Paulina (La Patota) – martírio e falência
Com ambientação perfeita e elenco irrepreensível, Paulina não foge à regra dos complexos e bem realizados filmes argentinos
Paulina se oferece em sacrifício – recusa a condição de vítima e rejeita o que as instituições policial, jurídica e médica têm a lhe oferecer. É uma postura extrema, não apenas “desconcertante”, como um crítico observou, mas radical, chocante mesmo, tanto para o pai dela, um influente juiz, quanto para o espectador. Trata-se, em última instância, de uma denúncia cabal da falência dos meios de proteção disponíveis, aos quais, mesmo quem reconhece suas deficiências não deixa de recorrer quando envolvido em situações criminosas.
Os poucos filmes produzidos na Argentina que chegam ao Brasil, mesmo não sendo representativos do conjunto da produção daquele país (em 2015, foram lançados em Buenos Aires quase 100 filmes argentinos dos quais nunca se ouviu falar por aqui), continuam a se destacar, ainda mais quando comparados a filmes brasileiros. Tanto pela temática complexa, quanto pelo nível de realização.
Paulina não foge à regra – ambientação perfeita, elenco irrepreensível –, com Dolores Fonzi à frente, belíssima, audaciosa e com um olhar da mais profunda tristeza. Em destaque também o elenco secundário, formado por não-profissionais, escolhidos ao longo de um ano de buscas em zona remota do país. Méritos atestados desde a estreia na Semana da Crítica do Festival de Cannes, em 2015, onde recebeu o Grande Prêmio, dado ao melhor filme, e o prêmio da Federação Internacional de Críticos (Fipresci), sem mencionar outras premiações posteriores.
Mesmo em termos comerciais, apesar de ser considerado um filme “incômodo”, Paulina obteve bom resultado: atraiu cerca de 145 mil espectadores na Argentina e rendeu mais de 1 milhão de dólares, incluindo a receita obtida na Espanha e no Brasil.
Santiago Mitre, co-roteirista e diretor de Paulina, encena planos sequência com habilidade e acompanha a ação com o serpenteio da câmera na mão, o que dá leveza e informalidade ao filme. Na abertura, por exemplo, em oito minutos sem cortes, há o confronto entre o pai (Oscar Martínez) e a filha.

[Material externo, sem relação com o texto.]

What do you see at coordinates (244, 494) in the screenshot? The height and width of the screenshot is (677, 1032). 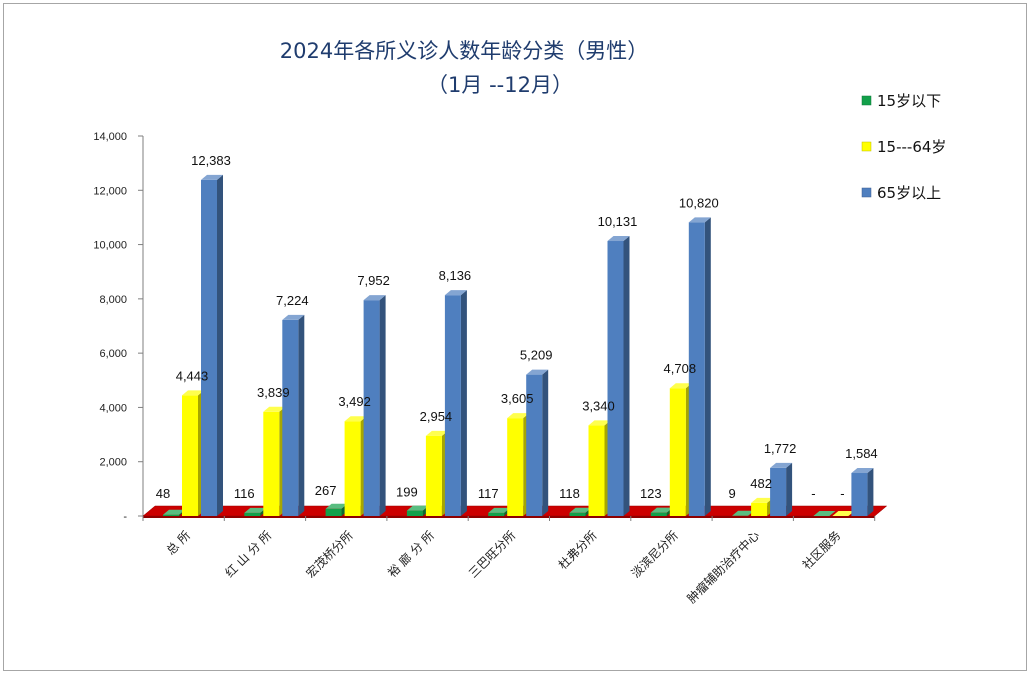 I see `data-label: 116` at bounding box center [244, 494].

A ação ininterrupta, associada à variedade de enquadramentos, acentua as posturas irreconciliáveis de ambos. Situações de violência são tratadas com certo recato, evitando transformá-las em espetáculo grosseiro. Menos eficaz é a estrutura sem cronologia do roteiro, com idas e vindas no tempo, além de alguns eventos repetidos de pontos de vista diferentes. Recursos cuja razão de ser é nebulosa, denotando imposição arbitrária dos roteiristas com o propósito de rejeitar artificialmente uma narrativa que respeitasse a sequência temporal.
A utopia de Paulina está na origem da decisão de abandonar uma promissora carreira como advogada e se tornar professora de formação política e direitos humanos em uma escola rural no nordeste da Argentina, região pobre, separada do Paraguai a oeste pelo rio Paraná, fazendo fronteira com o Brasil a leste. Os imperativos da realidade não demoram a se apresentar, em escala crescente de violência. Ainda assim, não demovem Paulina do seu ideal, o que outro crítico considerou “implausível”, e no filme o pai dela diz não passar de uma “fantasia hippie romântica”.
A força de Paulina, porém, está justamente nessa inquietação que a personagem provoca no pai e que o filme causa no espectador. É mesmo difícil admitir a grandeza moral de quem admite ser martirizado em nome de um ideal.